Collected data entries

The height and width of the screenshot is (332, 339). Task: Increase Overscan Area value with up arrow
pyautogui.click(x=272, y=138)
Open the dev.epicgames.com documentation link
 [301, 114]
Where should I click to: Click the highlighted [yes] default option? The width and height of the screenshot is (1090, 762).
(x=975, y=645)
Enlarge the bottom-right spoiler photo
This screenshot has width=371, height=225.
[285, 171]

--

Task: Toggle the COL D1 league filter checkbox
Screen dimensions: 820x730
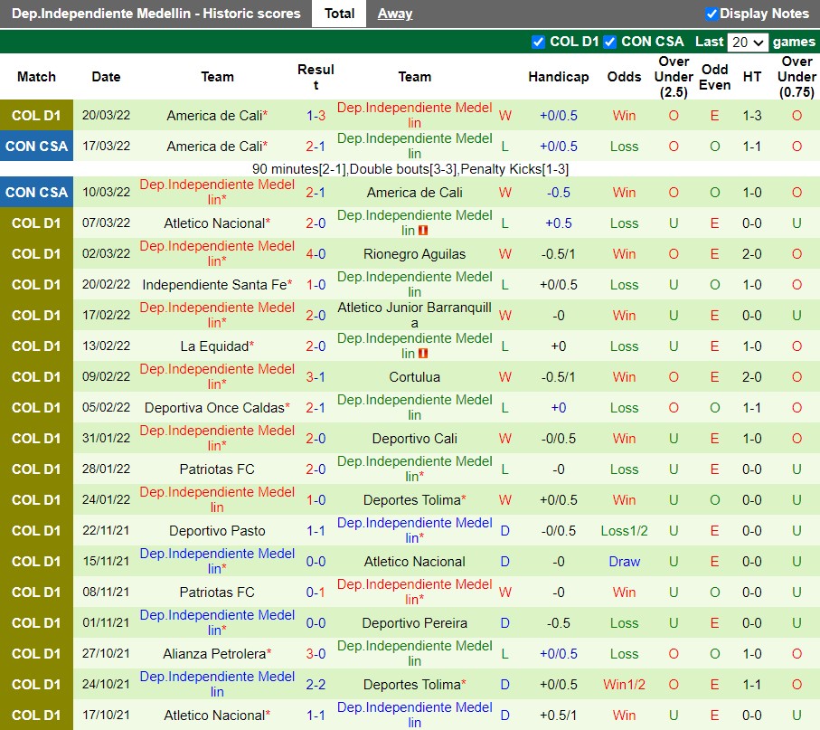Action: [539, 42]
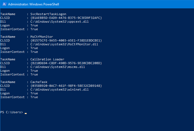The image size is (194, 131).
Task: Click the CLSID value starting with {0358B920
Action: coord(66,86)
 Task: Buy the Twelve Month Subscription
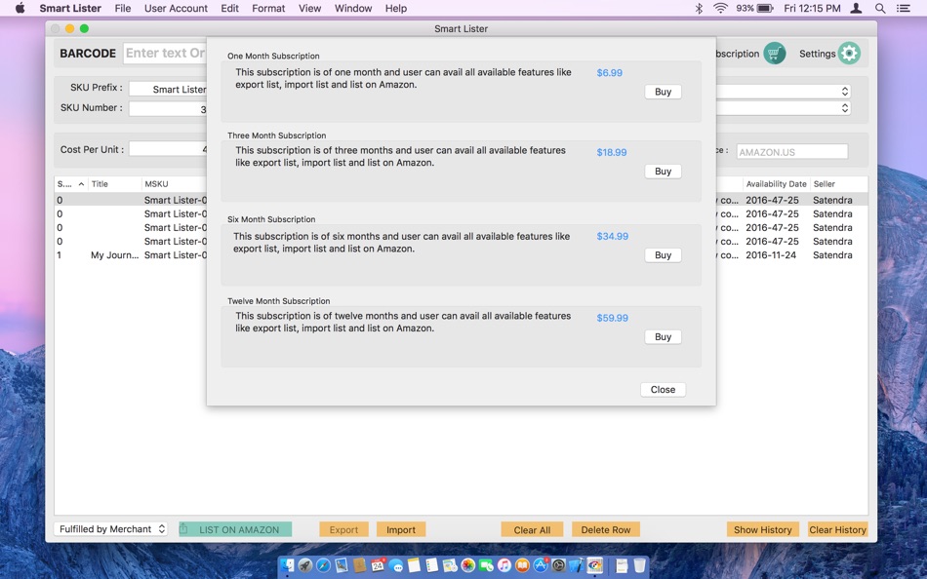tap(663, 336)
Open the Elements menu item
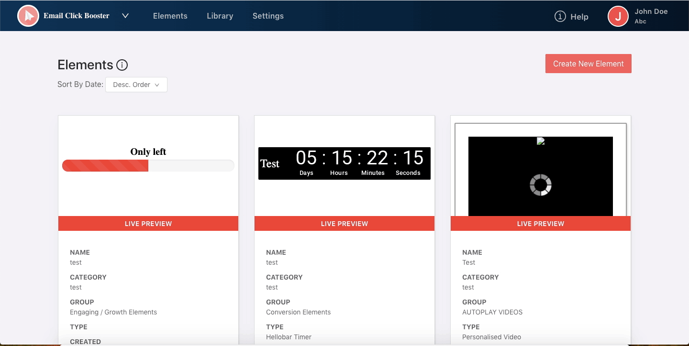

--

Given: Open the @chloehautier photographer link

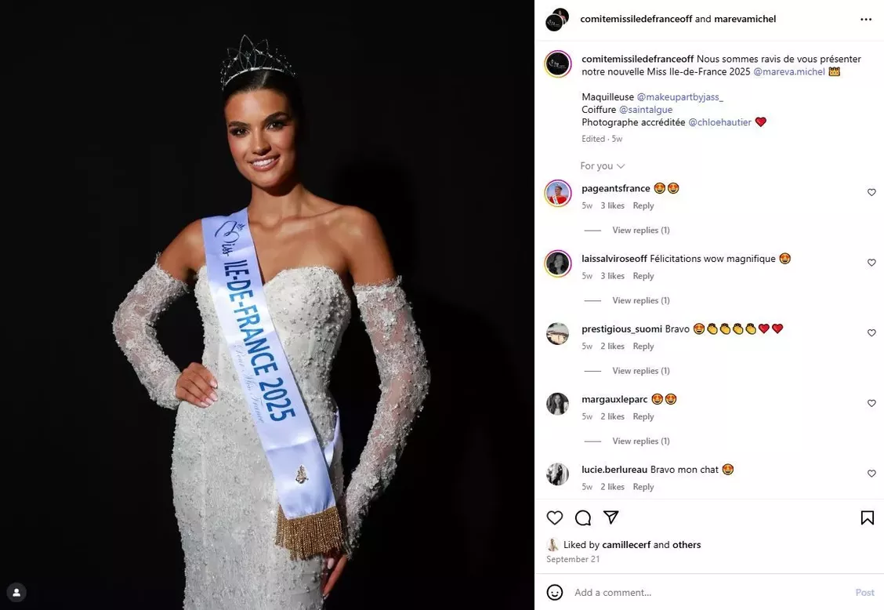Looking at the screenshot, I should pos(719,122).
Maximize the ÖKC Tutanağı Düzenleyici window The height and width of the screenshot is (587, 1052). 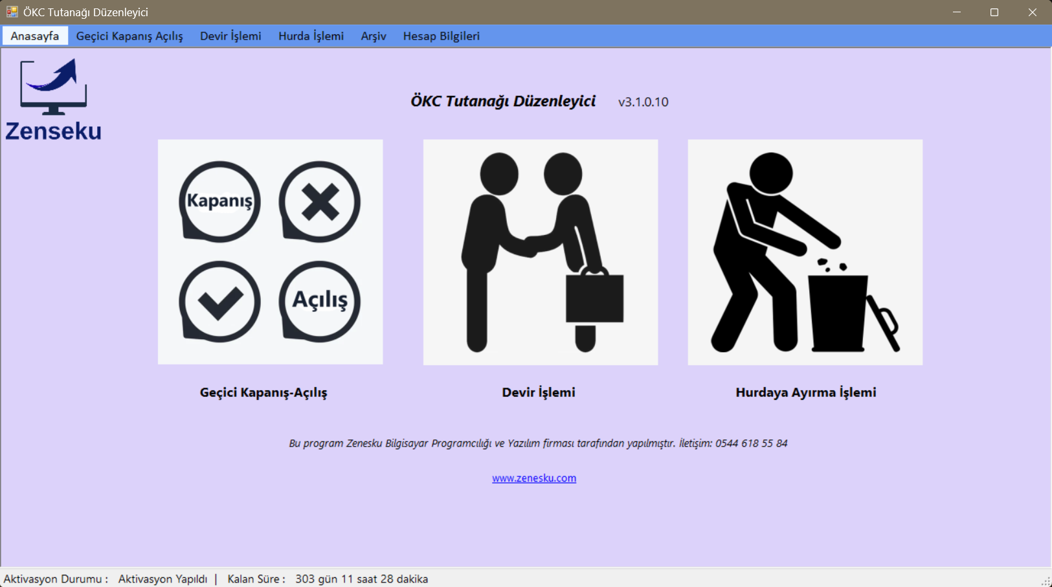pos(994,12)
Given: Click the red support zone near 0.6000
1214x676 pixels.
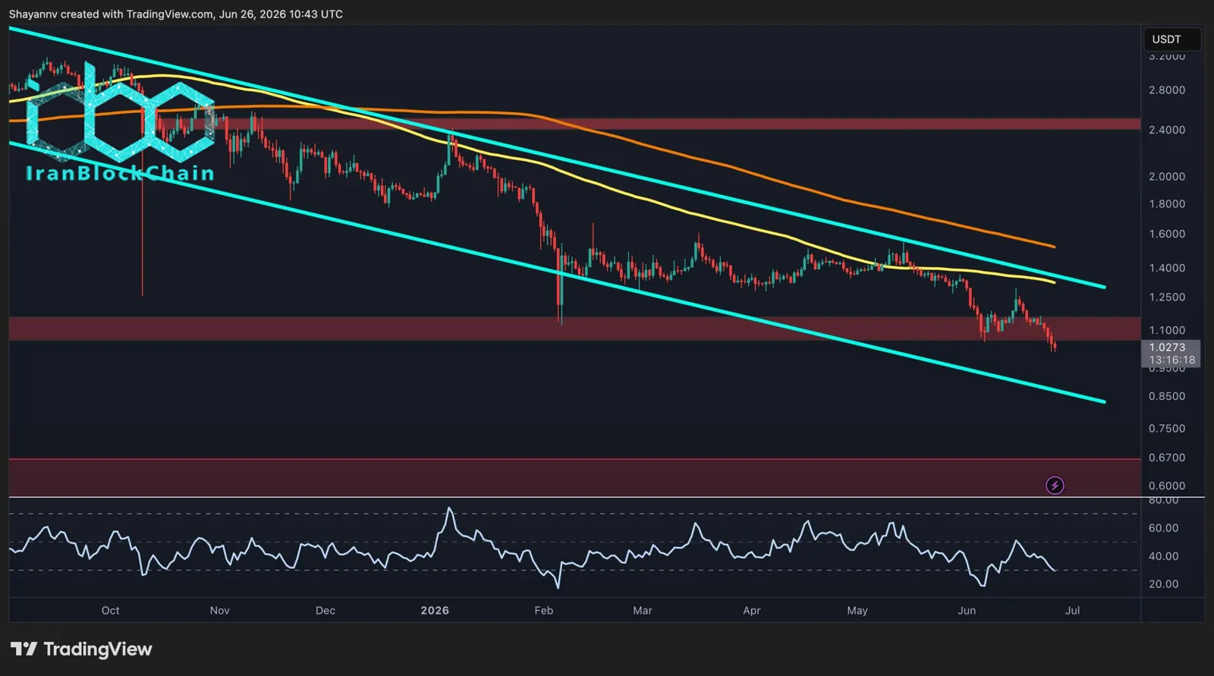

◆ What is required
Copy the lines above between the one holding "Screen dimensions: 820x730" and the one holding "Open the Elements menu item", inclusive. Drop the pictures.

◆ Output below
Screen dimensions: 820x730
Action: [539, 42]
The image size is (194, 131).
Task: Click the CLSID value starting with {0358B920
Action: coord(66,86)
 Task: Buy the Twelve Month Subscription
tap(663, 336)
Open the Elements menu item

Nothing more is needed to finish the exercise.